Przez ostatni rok Weronika, 22-letnia obywatelka Ukrainy, próbowała prowadzić normalne życie w warszawskim bloku na ulicy Bolivara. Niestety, jej sąsiad z parteru, Robert (51 l.), nieustannie uprzykrzał jej życie, co w końcu zmusiło dziewczynę do wezwania policji.
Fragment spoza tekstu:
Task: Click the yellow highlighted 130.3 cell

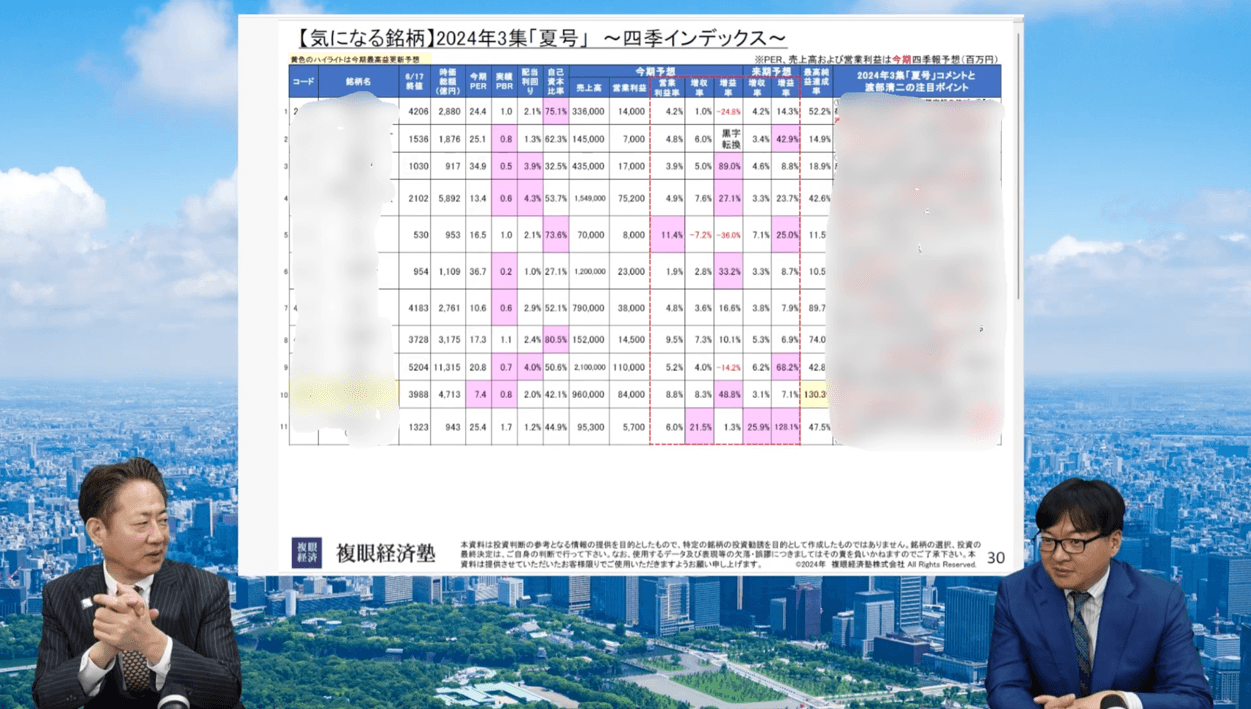Action: click(x=816, y=394)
Wszystko zaczęło się niewinnie – od zarzutów o rzekome zalewanie jego mieszkania. Weronika twierdzi, że sąsiad próbował ją zastraszyć, a sprawa szybko przybrała na sile. − Na początku zaczął do mnie przychodzić i mówić, że zalewam mu mieszkanie. To nie było prawdą − relacjonuje Weronika. Próby wyjaśnienia sprawy nie przyniosły skutku. Kilka kolejnych interwencji policji również nie zmieniło zachowania mężczyzny.
Do prawdziwego dramatu doszło w nocy z soboty na niedzielę, kiedy sąsiad pojawił się pod drzwiami Weroniki z bronią w ręku. Przerażona dziewczyna natychmiast wezwała policję. Na miejscu pojawili się funkcjonariusze z Targówka oraz kontrterroryści. W mieszkaniu 51-latka policjanci zabezpieczyli nielegalną broń i kilkaset sztuk amunicji, a także noże, pałki i gaz pieprzowy. Okazało się, że mieszkanie było prawdziwym arsenałem.
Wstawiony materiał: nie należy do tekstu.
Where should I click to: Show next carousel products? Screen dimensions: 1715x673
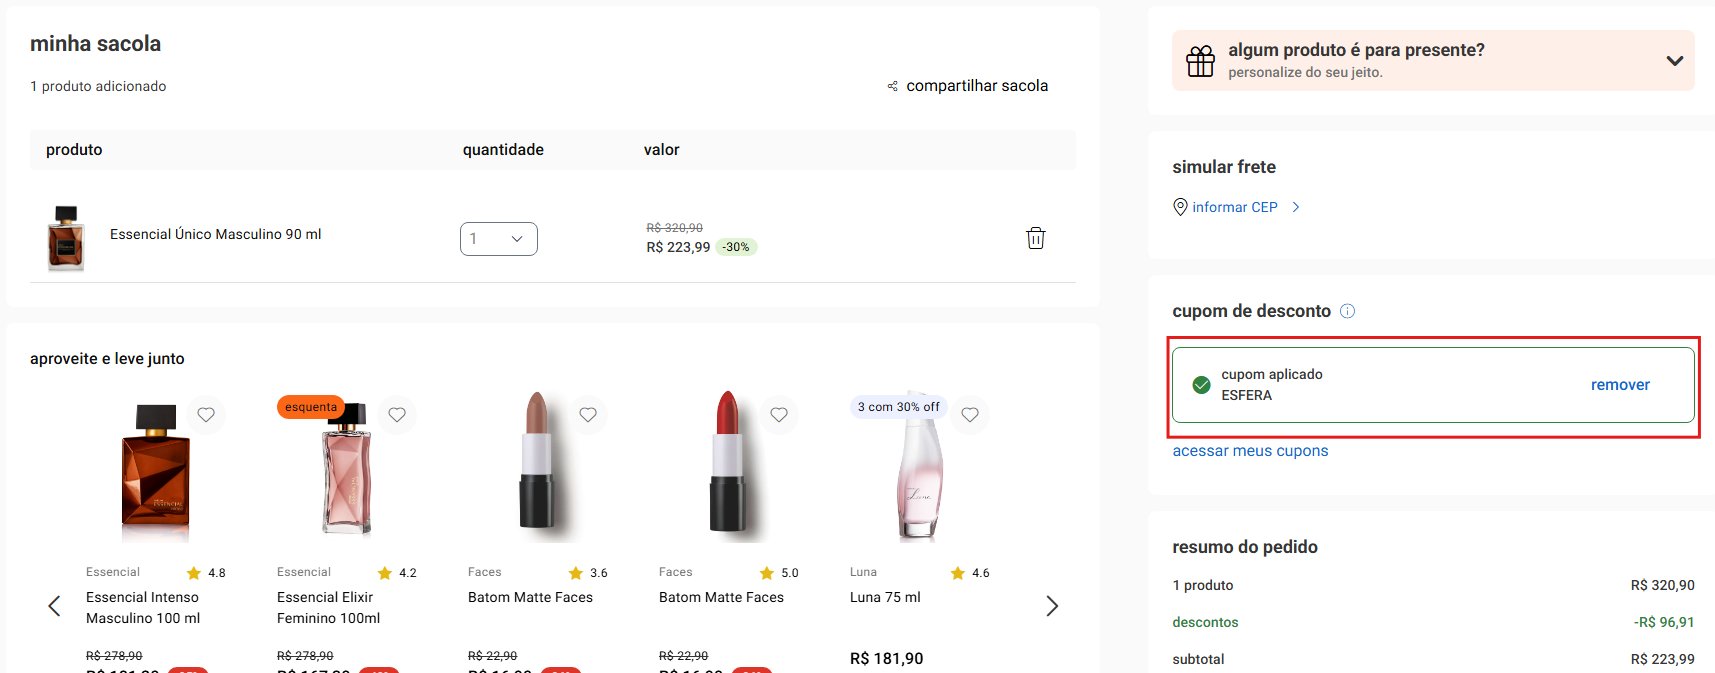click(x=1052, y=606)
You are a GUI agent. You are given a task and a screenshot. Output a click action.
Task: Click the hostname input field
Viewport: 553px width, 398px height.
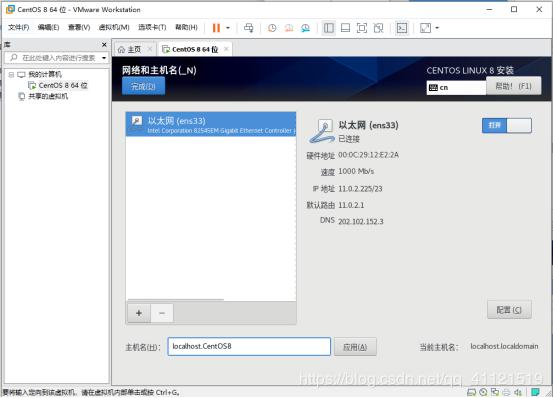[x=249, y=347]
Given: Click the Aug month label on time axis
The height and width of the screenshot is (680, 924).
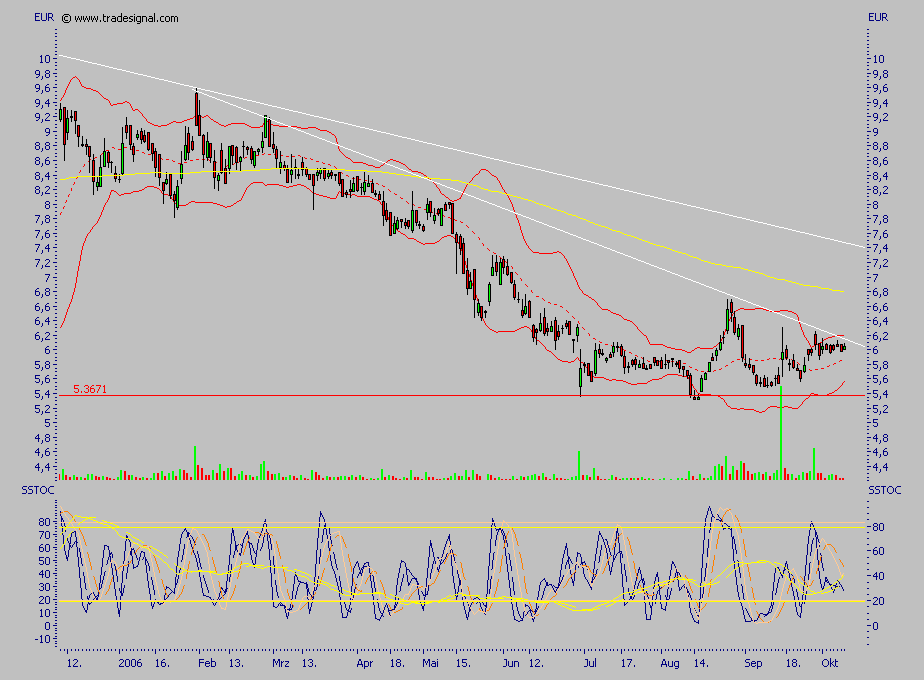Looking at the screenshot, I should click(670, 662).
Policja podjęła natychmiastowe działania. Robert zdążył jednak opuścić swoje mieszkanie. 51-latek został wkrótce zatrzymany na terenie Legionowa. Materiały dowodowe przekazano Prokuraturze Rejonowej Warszawa Praga Północ, gdzie mężczyźnie postawiono zarzuty posiadania nielegalnej broni i amunicji oraz grożenia Weronice i jej partnerowi z powodu ich narodowości.
Prokurator zastosował wobec 51-latka policyjny dozór, zakaz kontaktu z poszkodowanymi oraz zakaz zbliżania się do nich na odległość mniejszą niż 10 metrów. Mężczyźnie grozi do 8 lat pozbawienia wolności. Weronika i jej partner rozważają opuszczenie mieszkania na Targówku. − Nie czuję się tu bezpiecznie – przyznała dziewczyna.